3. update ${Z}$ the following way, ${Z_t = Z_{t-1} + (\textrm{Nb of children of }v) - 1}$, and
• if ${v}$ has children, choose one of them and make it the new current vertex. Go to ${2}$.
• If ${v}$ has no children then the new current vertex is its parent. Go to ${2}$.
• if ${v}$ has no children and no parent, the new current vertex is one of the remaining (if any) green vertex. Go to ${2}$
• else: we are finished.

A moment of though reveals that ${Z_1=0}$ and ${Z}$ reaches ${-1}$ precisely when the connected component of the vertex ${1}$ has all been explored. Then ${Z}$ reaches ${-2}$ precisely when the second connected component has all been explored, etc … This is why if ${T_0=1}$ and ${T_k = \inf \{t: Z_t = -k\}}$ then the connected components have size exactly ${S_k = T_{k+1}-T_k}$ for ${k=0,1,2, \ldots}$. The largest component has size ${\max_k S_k}$.

3. Fluid Limit

It is quite easy to show why the rescaled process ${z^N(t) = \frac{ Z([Nt])}{N}}$ should behave like a differential equation (ie: fluid limit).
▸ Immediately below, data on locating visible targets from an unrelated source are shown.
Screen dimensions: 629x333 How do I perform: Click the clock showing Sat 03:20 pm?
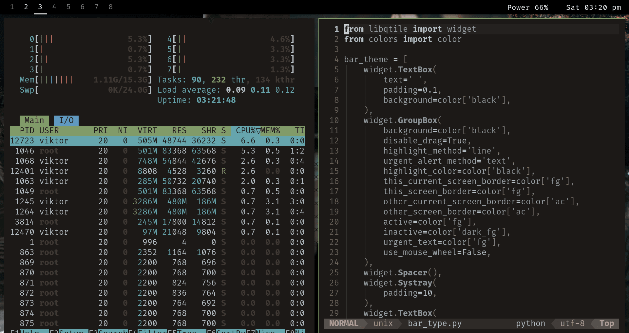tap(593, 8)
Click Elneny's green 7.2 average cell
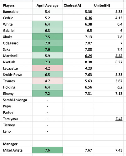 48,94
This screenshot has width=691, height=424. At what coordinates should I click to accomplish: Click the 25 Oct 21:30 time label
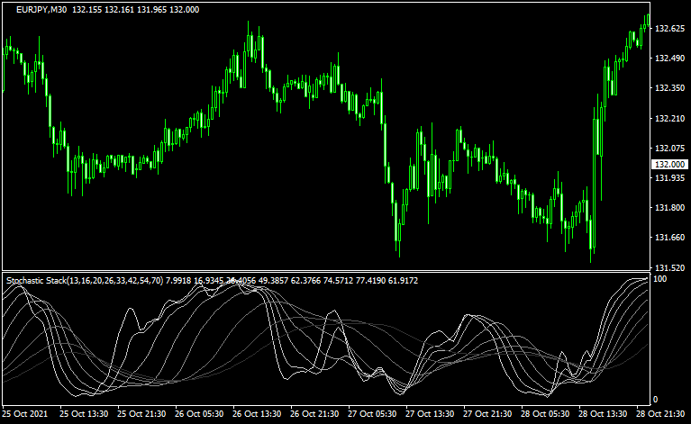[x=142, y=414]
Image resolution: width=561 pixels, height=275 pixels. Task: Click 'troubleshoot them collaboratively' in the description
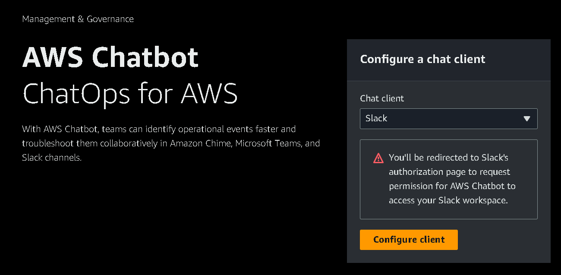[x=90, y=143]
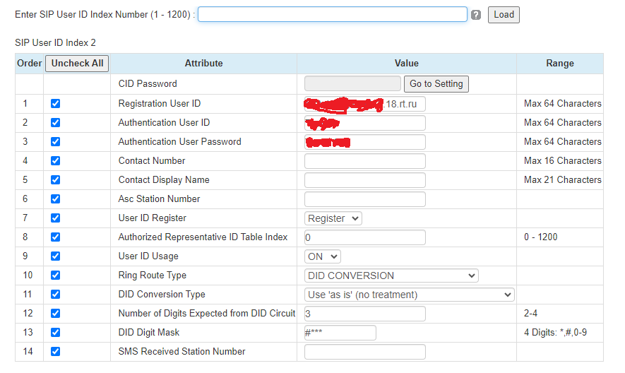Click the SIP User ID Index Number field
The image size is (625, 373).
click(x=332, y=15)
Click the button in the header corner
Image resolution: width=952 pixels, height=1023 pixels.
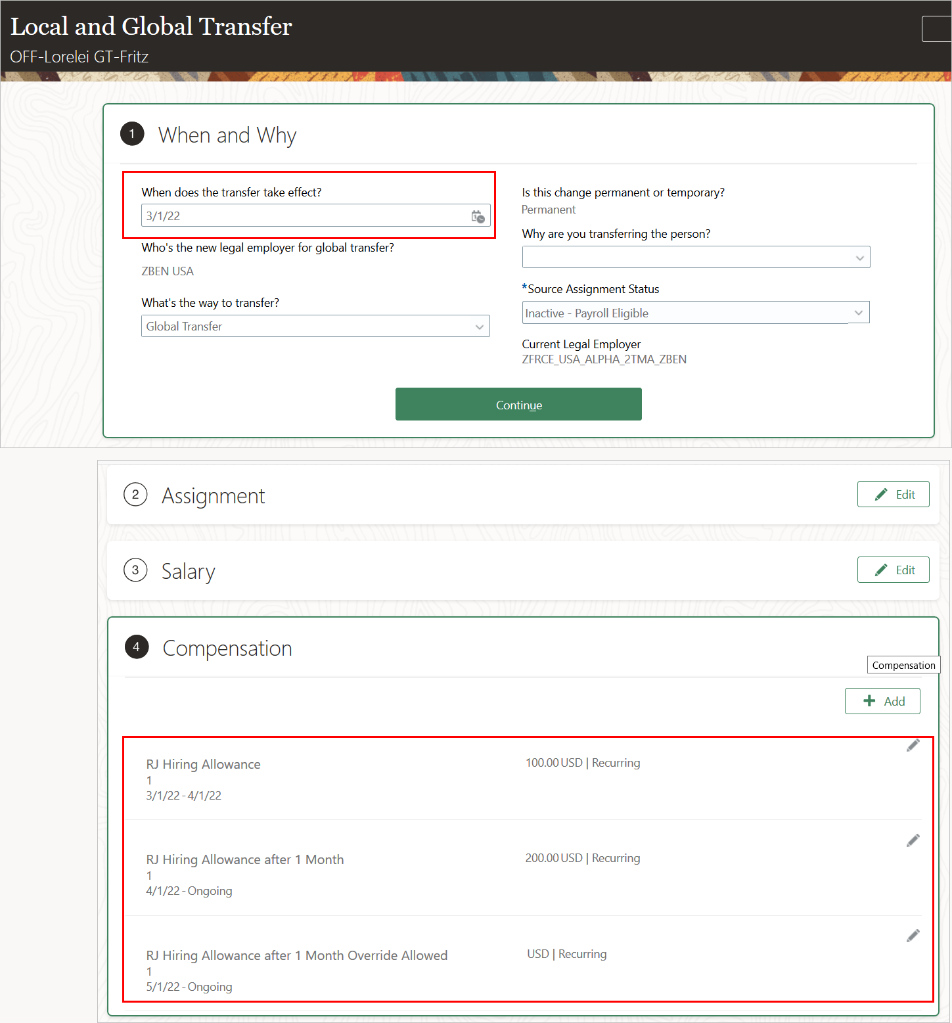(938, 29)
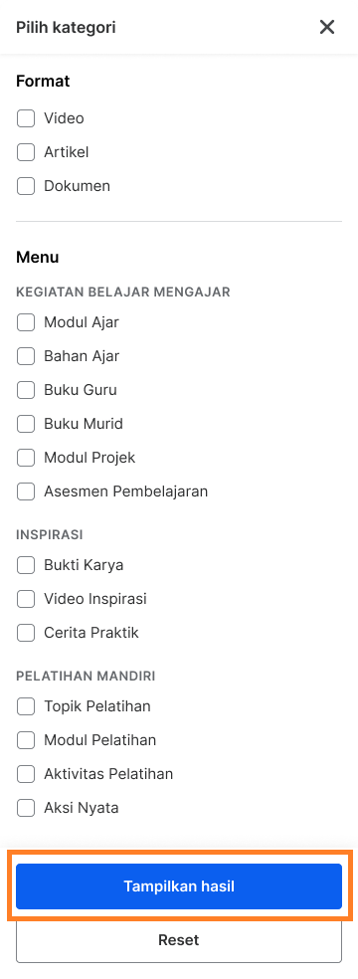
Task: Tick the Artikel checkbox
Action: click(x=26, y=151)
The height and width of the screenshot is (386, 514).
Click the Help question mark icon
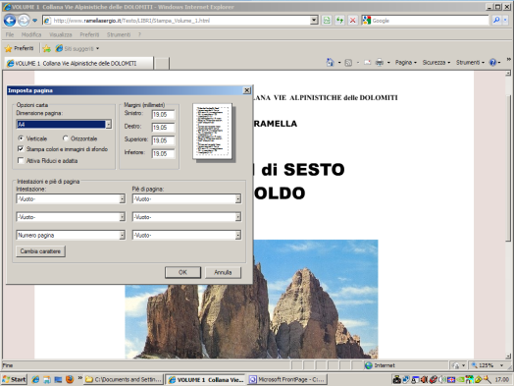[x=492, y=62]
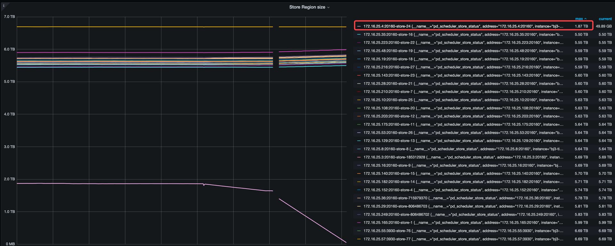Screen dimensions: 615x246
Task: Click color line icon for store-77 series
Action: point(359,239)
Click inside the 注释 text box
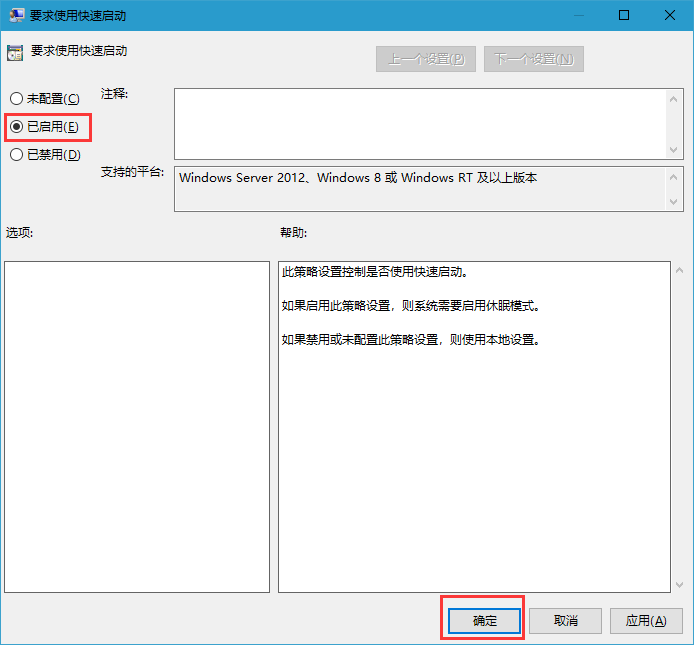Image resolution: width=694 pixels, height=645 pixels. (420, 123)
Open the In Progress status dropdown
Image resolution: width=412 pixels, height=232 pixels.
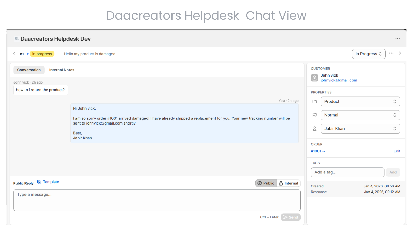click(x=368, y=54)
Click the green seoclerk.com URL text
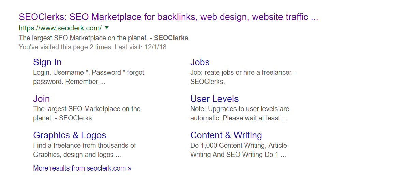The image size is (409, 176). click(x=60, y=28)
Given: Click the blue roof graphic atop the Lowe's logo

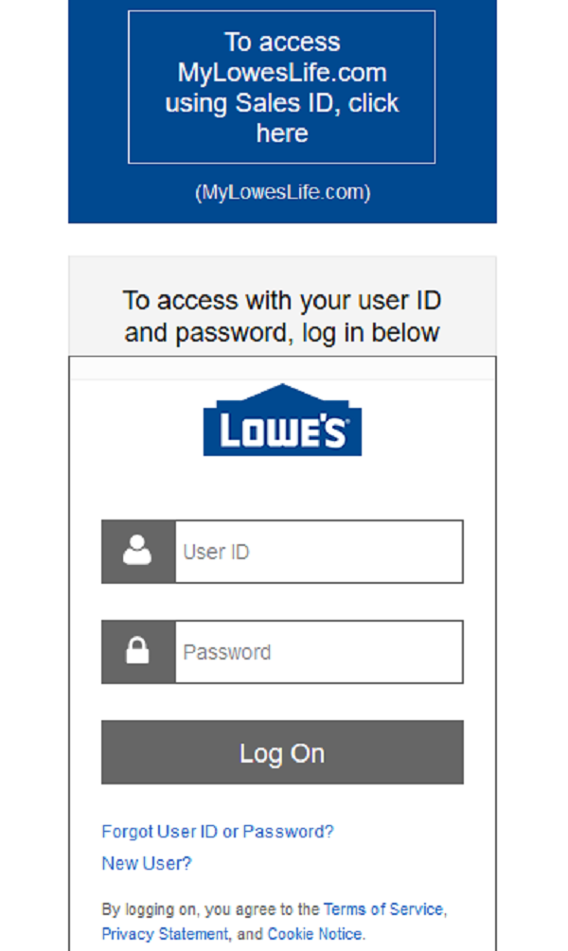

While exploring the first component, ${Z_k}$ represents the number of gray vertices at time ${k}$ so that ${N-k-Z_k}$ represents the number of green vertices: this is why $\displaystyle \mathop{\mathbb E}\Big[Z_{k+1}-Z_k \;|Z_k \Big] = (N-k-Z_k) \frac{c}{N} = c\Big(1-\frac{k}{N} - \frac{Z_k}{N} \Big) - 1$

so that ${\mathop{\mathbb E}\Big[ \frac{z^N(t+\Delta)-z^N(t)}{\Delta} | z^N(t) \Big] \approx c\Big(1-t-z(t) \Big) - 1}$ where ${\Delta = \frac{1}{N}}$. Also, the variance statisfies ${\text{Var}\Big[ \frac{z^N(t+\Delta)-z^N(t)}{\sqrt{\Delta}} | z^N(t) \Big] \approx N^{-\frac{1}{2}} c\Big(1-t-z(t) \Big) \rightarrow 0}$ so that all the ingredients for a fluit limit are present: ${z^N}$ converges to the differential equation $\displaystyle \frac{d}{dt} z(t) = c\Big(1-t-z(t) \Big) - 1$

whose solution is ${z(t) = (1-t)-e^{-ct}}$. This is why ${K=K_c > 0}$ is implicitly defined as the solution of $\displaystyle 1-K_c = e^{-c K_c}.$

As expected, ${\lim_{c \rightarrow 1^+} K_c = 0}$ and ${\lim_{c \rightarrow +\infty} K_c = 1}$.